» EXERCISE DESCRIPTION:
Write out all the rows below again, swapping every "icon" for "button" and keeping everything else the same. Leave the pictures out.

Rows about locating things on screens:
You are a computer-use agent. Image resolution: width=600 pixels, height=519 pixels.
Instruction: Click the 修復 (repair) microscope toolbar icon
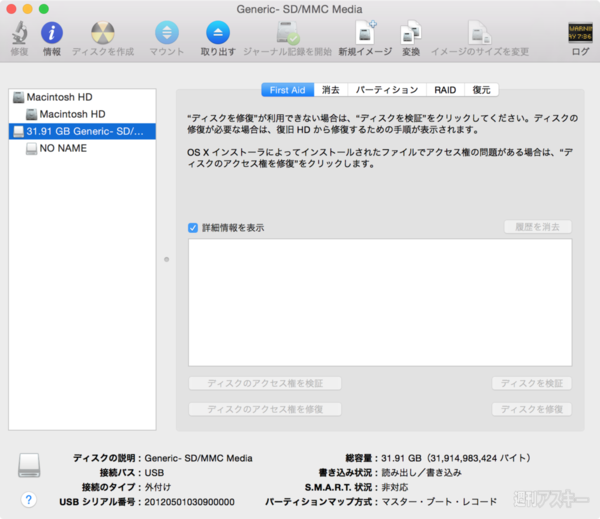click(x=19, y=34)
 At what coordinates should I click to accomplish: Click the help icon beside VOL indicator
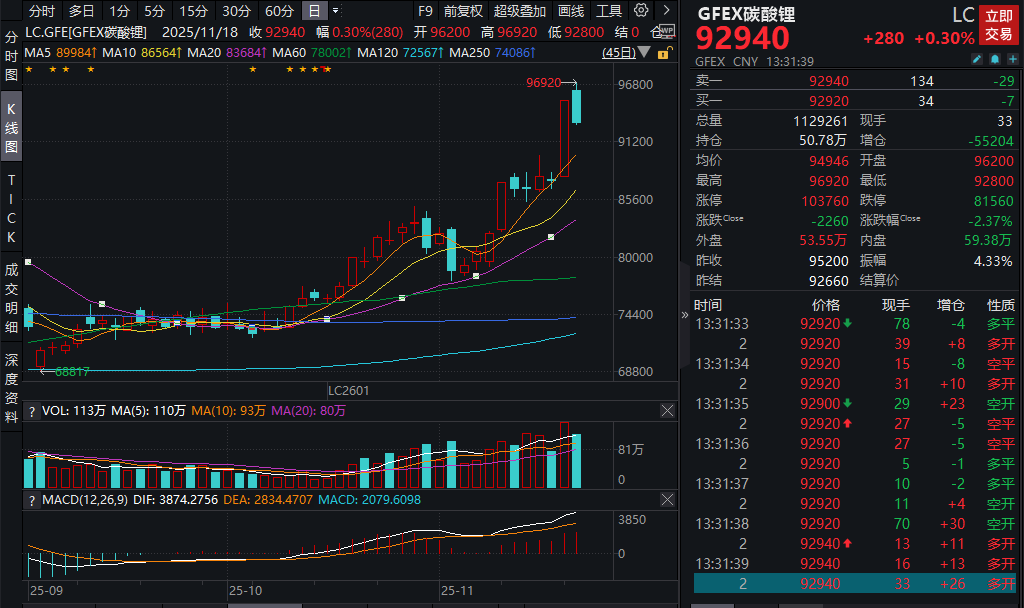(32, 411)
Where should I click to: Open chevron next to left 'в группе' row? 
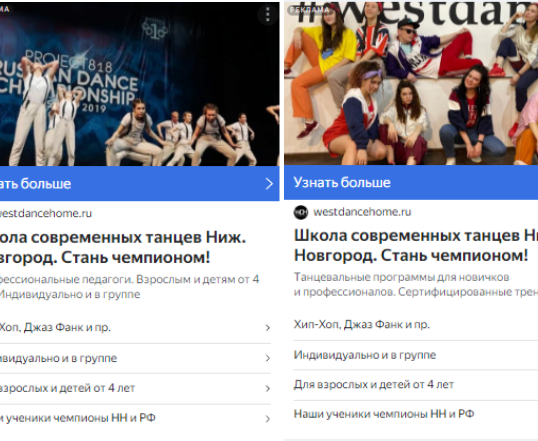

» SOLUTION FOR THIS EXERCISE:
You are a computer-use agent. Image resolution: width=600 pixels, height=519 pixels.
Instruction: Click the 修復 (repair) microscope toolbar button
click(x=19, y=34)
 At what coordinates should I click to accomplish: Click the help button beside VOL indicator
(32, 411)
Where should I click to: Open chevron next to left 'в группе' row? 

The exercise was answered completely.